Sul terreni pascolano circa 200 maiali e 700 pecore.
C’è un Caseificio di circa 15/20 mq; una macelleria; un agriturismo con ristorante.
Lavorano in azienda
Andrea e Aurelio
12 dipendenti in inverno
40 collaboratori in estate
Un pastore sardo al caseificio
Filiera produttiva
Il latte per la produzione di tutti i formaggi viene lavorato presso il caseificio dell’azienda;
mentre per la macellazione degli animali si appoggiano ad una struttura esterna ma adiacente al casale, con cui sono in stretto contatto da tempo.
Certificazioni e collaborazioni
Certificazione biologica ICEA per prodotti ortofrutticoli; Caciofiore di Columella come presidio slowfood;
IGP per abbacchio romano; DOP per la ricotta romana.
Prodotti
carni ovine e di maiale; formaggi ovini, miele, pochi ortaggi
Il lago, un noceto, un bosco, l'orto, il caseificio, il laboratorio per fare i salumi, l'allevamento di maiali e pecore, il ristorante e l'agriturismo. Centoquaranta ettari di terreno all'interno del Parco Regionale di Bracciano e Martignano. Questa è l'azienda agricola di Aurelio e Andrea Ferrazza, prima appartenuta al padre e prima ancora al nonno: Angelico Ferrazza.
Andrea e Aurelio avevano scelto altri percorsi di vita, sono entrambi ingegneri, ma a partire dal 2008 hanno deciso di tornare al Casale e di occuparsi a tempo pieno del suo recupero.
Il rinnovamento è stato graduale: poco alla volta hanno rinunciato all'allevamento di chianine, avviando l'attività di agriturismo, includendo pecore, maiali e avviando un caseificio e un salumificio.
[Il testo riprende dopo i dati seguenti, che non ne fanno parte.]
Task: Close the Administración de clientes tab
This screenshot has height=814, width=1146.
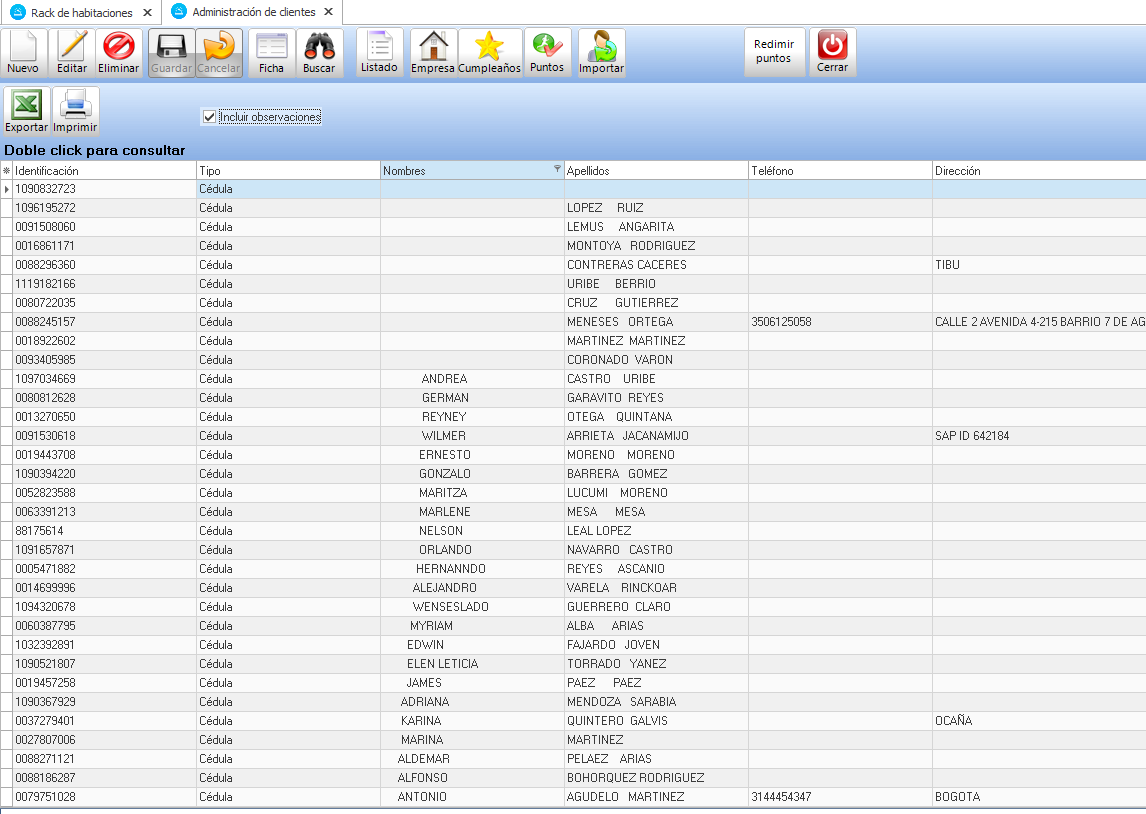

I maiali vivono in un'area di circa 7 ettari, hanno a disposizione grandi porzioni di bosco dove pascolare e ritirarsi a cercare ghiande e nocciole. Le pecore, invece, hanno a loro disposizione più di 80 ettari, per nutrirsi solo di erba e mangimi non trattati. A fare il formaggio con il loro latte c'è un casaro sardo. Il ciclo produttivo avviene interamente in azienda dove oltre al caseificio è presente anche la macelleria e un punto vendita. Andrea e Aurelio sono in continua evoluzione, sperimentano, provano, cercano nuove formule, spesso aiutati e seguiti da consulenti.
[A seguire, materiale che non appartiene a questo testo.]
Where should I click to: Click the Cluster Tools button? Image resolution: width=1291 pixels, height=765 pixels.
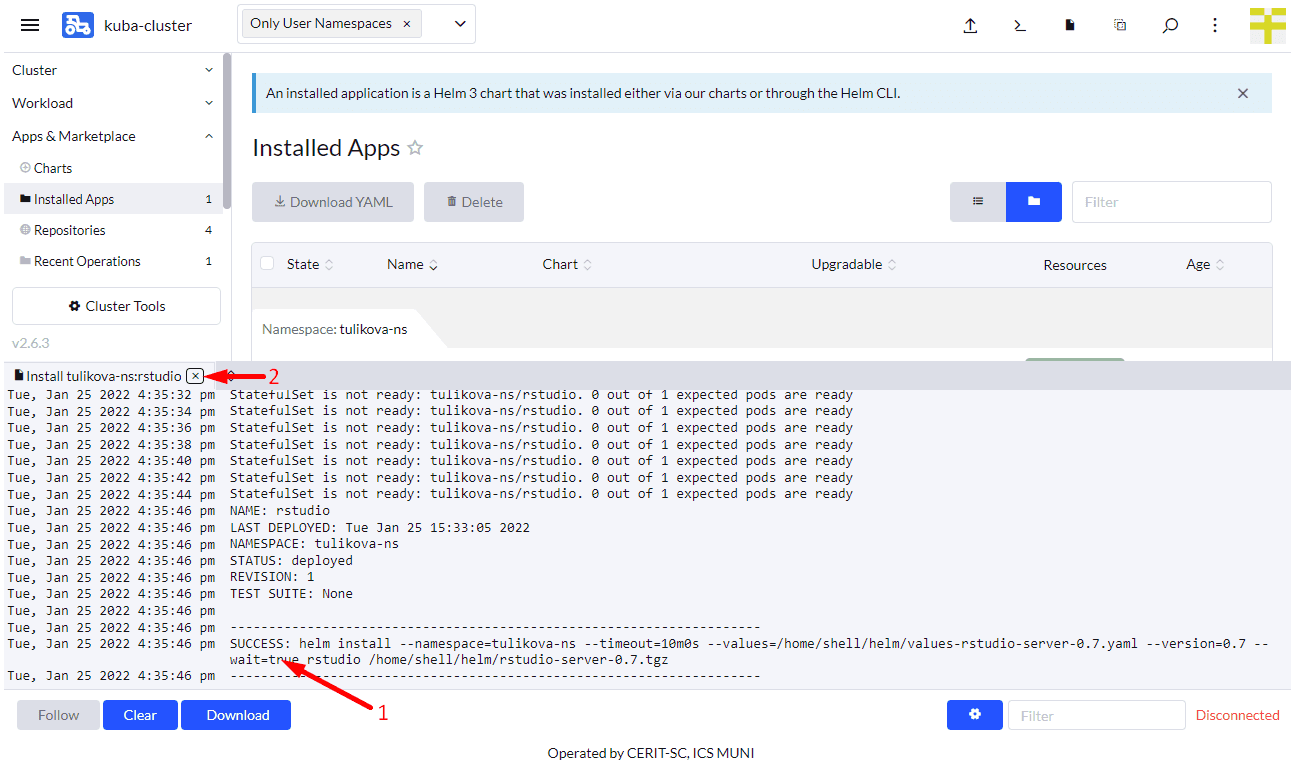pyautogui.click(x=116, y=306)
Per arrivare ad avere wurstel e prosciutto cotto, ad esempio, hanno seguito un lungo percorso di ricerca e studio, hanno cambiato spesso ricette e consultato diversi norcini fino a raggiungere il risultato desiderato. Oltre a formaggi e salumi, in azienda si coltivano anche ortaggi, , la produzione è ancora piuttosto esigua ed è utilizzata principalmente nel ristorante dell'agriturismo.
Dal 2013 hanno avviato anche alcuni alcuni progetti di agricoltura sociale , in collaborazione con altre associazioni presenti sul territorio per promuovere l'inserimento lavorativo di persone a rischio di esclusione sociale.